3) In che cosa consiste la novità del Dioniso nietzschiano?

4) Che cosa intendi dire quando affermi che “Dioniso è un vero e proprio dispositivo interpretativo della filosofia di Nietzsche”?

5) Tu affermi che proprio la dimensione “mitica” dello Zarathustra sia la via migliore per intendere il nuovo tipo di donna che il filosofo identifica con colei che “partorirà l’oltreuomo”. Ecco come deve essere questa donna? Che posto dà alla donna Nietzsche quando le assegna un tale altissimo compito? Tu vedi all’orizzonte delle Arianne, della figure di donne capaci di tanto? Che vuol dire partorire l’oltreuomo?

6) La danza ha un’importanza centrale nel pensiero di Nietzsche: Solo nella danza io so parlare delle cose alte” (Zarathustra, Il Canto dei sepolcri). Lei è d’accordo, mi pare, con la tesi di Pasqualotto sul legame tra la danza, il riso e il “passare oltre”- il tramontare, come indicatori di una totale assenza di fanatismo sia nel rigettare vecchi valori, sia nel proporne di nuovi. Il distruggere, insomma, avviene in funzione del creare.

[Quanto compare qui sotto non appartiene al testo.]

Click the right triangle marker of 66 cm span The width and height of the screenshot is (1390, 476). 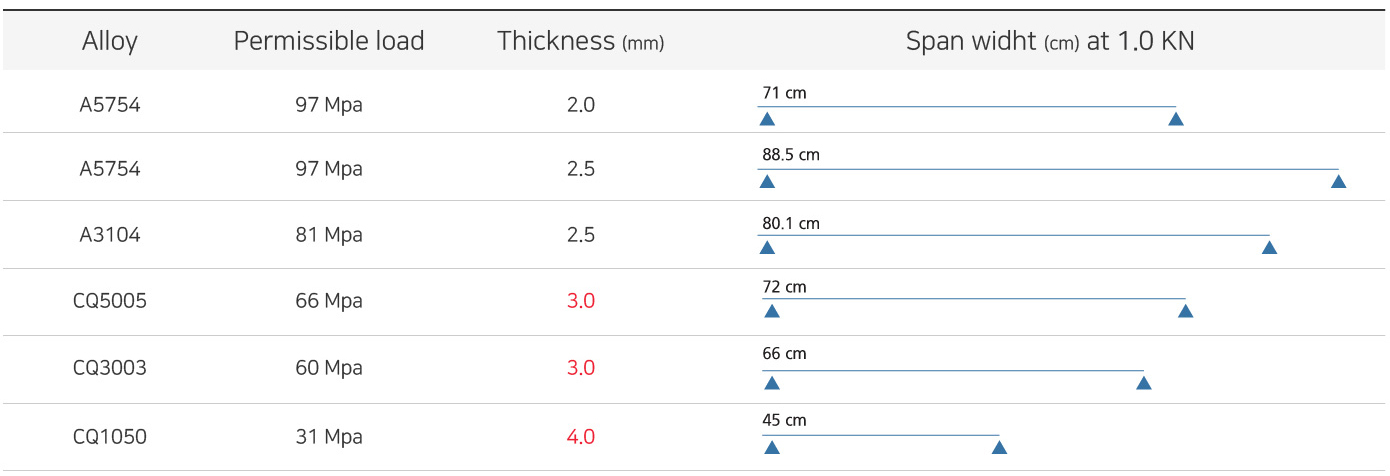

7) Un altro aspetto interessante di cui si fa menzione anche nella Postfazione di Bruna Giacomini, è il concetto di complementarietà applicato al rapporto uomo-donna, su cui Nietzsche, in una certa fase della sua riflessione, appare talmente critico da oltrepassarlo. Questa posizione è molto vicina alla tesi di A. Cavarero che smonta il principio di complementarietà – che si colloca all’interno dell’economia binaria e finisce per riciclare “l’immaginario androcentrico in versione pacificata” sostituendo alla subalternità la complementarietà e al conflitto l’armonia. Tu, cosa ne pensi?

8) A proposito del legame che esisterebbe fra l’uomo che tende all’oltreuomo e la donna “dionisiaca” – rappresentata al massimo grado da Arianna – tu insisti, giustamente, in diversi punti del tuo libro, sul fatto che questa coappartenenza, venendo alla luce in un testo come lo Zarathustra che non è certamente un manuale dottrinario, deve essere pensata in una dimensione mitica ed extratemporale. Che cosa significa questo sul piano concreto? Che dobbiamo rassegnarci rinunciando a ipotizzare, immaginare, prefigurare e incentivare una crescita che avvicini uomini e donne a queste due figure mitiche?